Die einheimische Wirtschaft zeigte sich dank des Booms spendabel und Herlo hatte zum ersten Mal das Gefühl, „dass Kultursponsoring nicht als Almosen, sondern als Prestige verstanden wird“.Es gibt wohl kaum eine Stadt, die ein Kulturhauptstadtjahr so drastisch verändert hat, wie Sibiu. Das Strom- und Wassernetz wurde überholt, ein Kanalisationsnetz gelegt – Dinge, über die westliche Städte vielleicht nur müde lächeln, weil sie diesen Lebensstandard schon seit Jahrzehnten haben. Auch erhielt dank des Hauptstadt-Titels die seit 2004 UNESCO-geschützte Innenstadt von Sibiu, die noch heute an die jahrhundertealte Tradition der Siebenbürger Sachsen erinnert, einen Fassaden-Anstrich. Die Kosten: sechs Millionen Euro. Das Geld spendierte die Bukarester Regierung – eine Summe, die Sibiu schon vor Jahrzehnten gebraucht hätte.

Die rumäniendeutsche Denkmalpflegerin Hanna Derer freute sich über die Renovierung, doch sei vieles falsch gelaufen, klagt sie, „weil die Stadt unter Zeitdruck stand, pünktlich zum Kulturhauptstadtjahr gut auszusehen“. So hätten beispielsweise die mittelalterlichen Häuser vor einem Anstrich grundlegend saniert werden müssen. Jetzt glänzen hingegen nur die Fassaden und wirken wie Potemkinsche Dörfer. Nur wenige Meter vom Marktplatz entfernt sieht man, was noch zu tun ist. Noch ist längst nicht die gesamte Innenstadt renoviert, von den Neubauvierteln in den Außenbezirken der Stadt ganz zu schweigen.

Wir bräuchten noch für die nächsten 20 Jahre den Kulturhauptstadttitel bis alles fertig ist“, heißt es in Sibiu. Doch dank des ersten Fassaden-Anstrichs in der Innenstadt zählt Sibiu jetzt zu den attraktivsten Städten in ganz Rumänien. Ein Trumpf, der für neue Investoren und für neue Pflichten sorgt. So hofft Denkmalschützerin Hanna Derer, dass die Stadt jetzt den „Vorsprung nutzt, um sich für die grundlegenden Sanierungen Zeit zu nehmen, damit sie alle fachgerecht verlaufen.“ Auch das reiche Kulturangebot hat Begehrlichkeiten geweckt, auf die man in Sibiu nicht mehr verzichten will.
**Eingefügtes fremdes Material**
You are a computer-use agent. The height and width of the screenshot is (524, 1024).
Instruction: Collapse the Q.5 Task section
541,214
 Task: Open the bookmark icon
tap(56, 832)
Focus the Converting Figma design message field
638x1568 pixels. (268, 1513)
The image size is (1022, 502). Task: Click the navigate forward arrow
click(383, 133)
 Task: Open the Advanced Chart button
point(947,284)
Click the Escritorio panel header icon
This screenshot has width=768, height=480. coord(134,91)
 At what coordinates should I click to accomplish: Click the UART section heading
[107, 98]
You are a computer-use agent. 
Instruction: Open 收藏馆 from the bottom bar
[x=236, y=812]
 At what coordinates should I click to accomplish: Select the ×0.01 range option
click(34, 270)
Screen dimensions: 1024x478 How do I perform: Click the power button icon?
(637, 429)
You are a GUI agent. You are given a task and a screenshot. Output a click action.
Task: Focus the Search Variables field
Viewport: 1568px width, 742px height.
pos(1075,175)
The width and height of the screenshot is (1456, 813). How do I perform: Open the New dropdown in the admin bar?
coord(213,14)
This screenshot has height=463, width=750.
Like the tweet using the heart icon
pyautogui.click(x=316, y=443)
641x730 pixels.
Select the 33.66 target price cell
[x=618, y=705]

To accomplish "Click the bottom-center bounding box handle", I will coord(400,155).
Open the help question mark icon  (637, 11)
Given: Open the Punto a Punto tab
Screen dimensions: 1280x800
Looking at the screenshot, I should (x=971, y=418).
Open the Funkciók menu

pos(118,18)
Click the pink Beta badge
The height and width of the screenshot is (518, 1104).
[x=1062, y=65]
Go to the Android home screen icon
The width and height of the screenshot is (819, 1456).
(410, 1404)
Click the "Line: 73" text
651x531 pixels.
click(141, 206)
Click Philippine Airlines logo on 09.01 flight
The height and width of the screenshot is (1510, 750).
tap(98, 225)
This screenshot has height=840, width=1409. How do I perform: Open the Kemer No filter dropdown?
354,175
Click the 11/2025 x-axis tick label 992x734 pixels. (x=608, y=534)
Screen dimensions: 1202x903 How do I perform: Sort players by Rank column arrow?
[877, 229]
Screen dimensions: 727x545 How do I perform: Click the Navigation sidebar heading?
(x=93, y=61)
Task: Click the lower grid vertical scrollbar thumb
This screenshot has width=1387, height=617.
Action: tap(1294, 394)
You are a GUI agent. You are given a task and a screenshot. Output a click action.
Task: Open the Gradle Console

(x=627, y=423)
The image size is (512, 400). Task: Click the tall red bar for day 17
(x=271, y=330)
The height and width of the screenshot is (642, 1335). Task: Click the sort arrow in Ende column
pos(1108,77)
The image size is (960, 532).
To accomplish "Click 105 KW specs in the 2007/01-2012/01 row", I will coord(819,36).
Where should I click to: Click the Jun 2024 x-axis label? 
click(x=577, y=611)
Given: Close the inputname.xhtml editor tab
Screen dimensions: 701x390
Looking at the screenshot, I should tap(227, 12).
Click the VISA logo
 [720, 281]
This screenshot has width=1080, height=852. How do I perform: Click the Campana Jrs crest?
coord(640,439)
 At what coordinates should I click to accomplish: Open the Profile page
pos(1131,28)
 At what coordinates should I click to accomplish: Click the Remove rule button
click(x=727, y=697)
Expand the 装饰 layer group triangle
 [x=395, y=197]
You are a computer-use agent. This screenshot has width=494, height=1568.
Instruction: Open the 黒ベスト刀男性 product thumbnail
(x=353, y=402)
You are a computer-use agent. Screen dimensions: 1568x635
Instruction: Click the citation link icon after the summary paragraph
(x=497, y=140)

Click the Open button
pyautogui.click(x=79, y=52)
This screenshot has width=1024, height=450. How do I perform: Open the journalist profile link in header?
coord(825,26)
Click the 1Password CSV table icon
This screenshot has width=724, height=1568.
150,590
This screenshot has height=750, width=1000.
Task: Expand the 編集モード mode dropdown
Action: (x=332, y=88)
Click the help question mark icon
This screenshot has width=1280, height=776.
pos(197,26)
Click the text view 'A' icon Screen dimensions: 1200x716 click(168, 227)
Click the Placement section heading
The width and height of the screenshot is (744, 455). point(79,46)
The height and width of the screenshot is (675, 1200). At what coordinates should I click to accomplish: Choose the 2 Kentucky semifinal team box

„Wer einmal Hauptstadt war, will nicht mehr Provinz sein“, sagt die Kuratorin Liviana Dan vom Brukenthal-Museum in Sibiu. Sie hatte gleich zu Beginn des Kulturhauptstadtjahres mit einer Ausstellung des prominenten rumänischen Malers Dumitru Gorzo für einen lokalen Aufschrei gesorgt. Gorzos Bilder nehmen die gutbürgerliche Vergangenheit von Sibiu ironisch aufs Korn. Die lokale Presse nannte die Ausstellung „skandalös“. Doch die während des gesamten Jahres folgende „Kulturinvasion“ (Liviana Dan) hat das muffige Sibiu nachhaltig ausgelüftet. „Einen Weg zurück gibt es nicht mehr“, sagt die Kunstexpertin, die trotz des Skandals in diesem Jahr die erste zeitgenössische Galerie in Sibiu etablieren konnte. Dort will sie weiterhin für kulturelle Unruhe sorgen, schließlich „haben wir ein Jahr lang geprobt und können jetzt anfangen zu arbeiten."